Kamis, November 20, 2025
Berita

Menjadi Sahabat Seperjalanan Yang Saling Meneguhkan

Batakte, 10 November 2025 – Lebih dari 60 imam diosesan Keuskupan Agung Kupang, yang berkarya di wilayah Kota dan Kabupaten Kupang, berkumpul di Stasi Santa Maria Fatima Batakte untuk mengikuti Temu Unio Imam Projo Keuskupan Agung Kupang, Wilayah Kota dan Kabupaten Kupang. Kegiatan ini diawali dengan rekoleksi  bersama, yang dipimpin oleh RD Stef Mau.

Dalam pengantar refleksinya, Romo Stef, yang juga adalah Kepala SMAK Giovani Kupang, mengajak para imam untuk merenungkan kisah dua murid yang berjalan menuju Emaus (Luk 24:13–35) sebagai ikon perjalanan imamat. Ia menegaskan bahwa perjalanan hidup seorang imam bukanlah jalan yang ditempuh sendirian, melainkan perjalanan bersama Kristus, saudara imam lainnya, dan umat Allah.

“Ketika seorang imam berjalan sendirian, api panggilan bisa meredup. Persaudaraan menjadi tempat di mana api itu terus dinyalakan,” ungkap Romo Stef dalam salah satu bagian refleksinya.

Ia menyoroti tiga dinamika dasar kehidupan imamat yang diambil dari kisah Emaus: berjalan bersama, mendengarkan dengan hati, dan memecahkan roti. Melalui Ekaristi, imam menemukan kembali sumber kekuatan dan cinta yang menghidupkan pelayanan.

Selain refleksi Kitab Suci, Romo Stef juga menegaskan dasar teologis persaudaraan imamat sebagaimana tertuang dalam dokumen Gereja seperti Presbyterorum Ordinis, Pastores Dabo Vobis, dan Directory for the Ministry and Life of Priests. Ketiganya menekankan bahwa imam dipanggil untuk hidup dalam komunio fraternitatis — persaudaraan yang lahir dari rahmat tahbisan dan panggilan Kristus yang sama.

Dalam bagian lain, Romo Stef mengutip ajaran Paus Fransiskus tentang imam yang harus “memiliki bau domba”, yaitu gembala yang hidup di tengah umat, berjalan bersama mereka, serta hidup dalam persaudaraan yang nyata. Imam yang sejati, kata Romo Stef, bukan hanya pelaksana tugas, tetapi sahabat seperjalanan yang saling menopang dalam kasih Kristus.

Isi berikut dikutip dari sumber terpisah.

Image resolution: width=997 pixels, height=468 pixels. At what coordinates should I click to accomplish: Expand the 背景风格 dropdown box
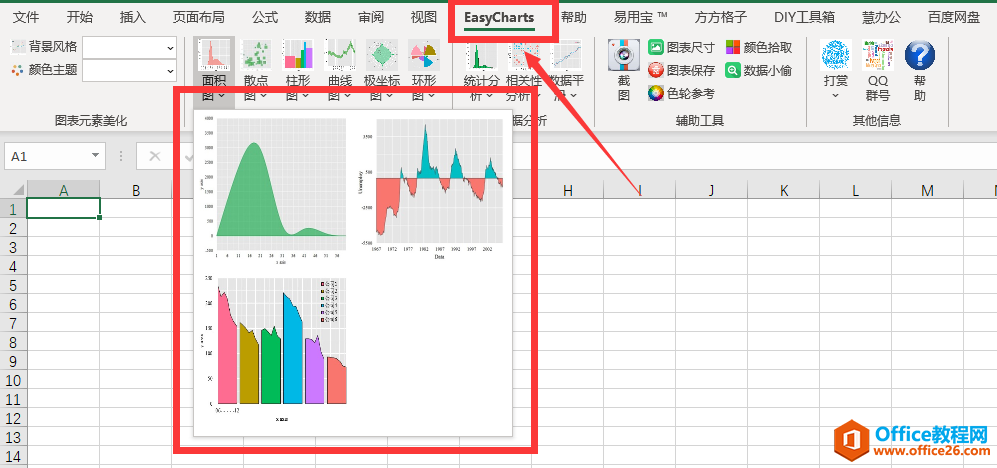[x=168, y=47]
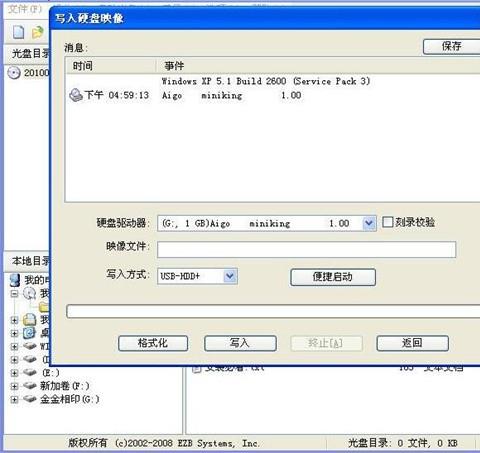Expand the (E:) drive tree node
Viewport: 480px width, 453px height.
coord(14,373)
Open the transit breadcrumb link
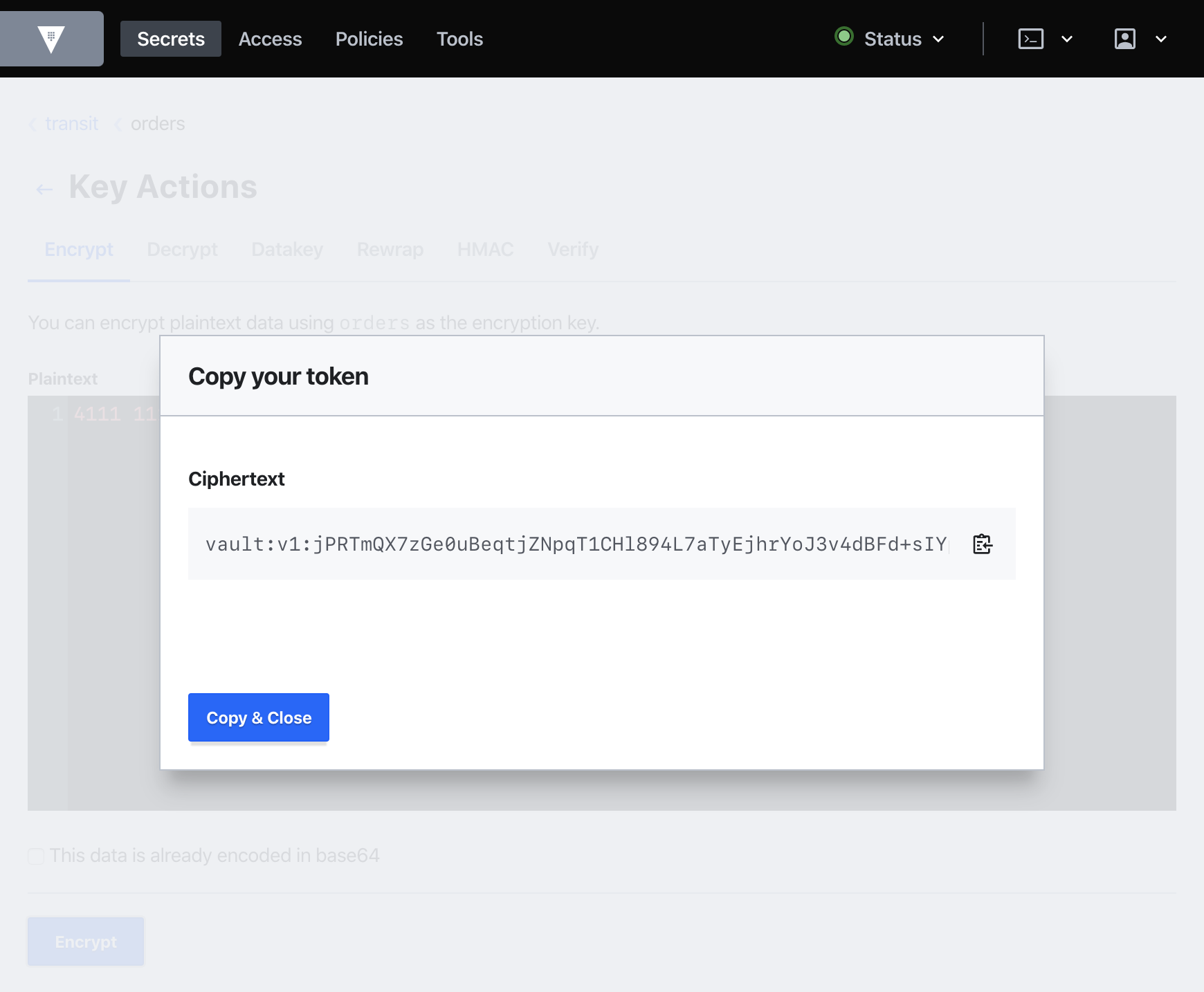 tap(72, 123)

Romo Stef juga mengajak para imam untuk terus merawat persaudaraan melalui langkah-langkah konkret, seperti perjumpaan rutin Unio yang hidup dan bermakna, kunjungan persaudaraan bagi rekan yang sakit atau bertugas di tempat terpencil, perayaan sederhana ulang tahun tabisan, dan pendampingan rohani antar imam. Menurutnya, “persaudaraan sejati tidak menutupi luka, tetapi saling menyembuhkan dan menguatkan.”

Setelah sesi rekoleksi, kegiatan dilanjutkan dengan sharing pengalaman pastoral, di mana para imam saling berbagi kisah, pergumulan, dan sukacita dalam karya pelayanan masing-masing. Suasana penuh keakraban dan semangat kebersamaan mewarnai sesi ini.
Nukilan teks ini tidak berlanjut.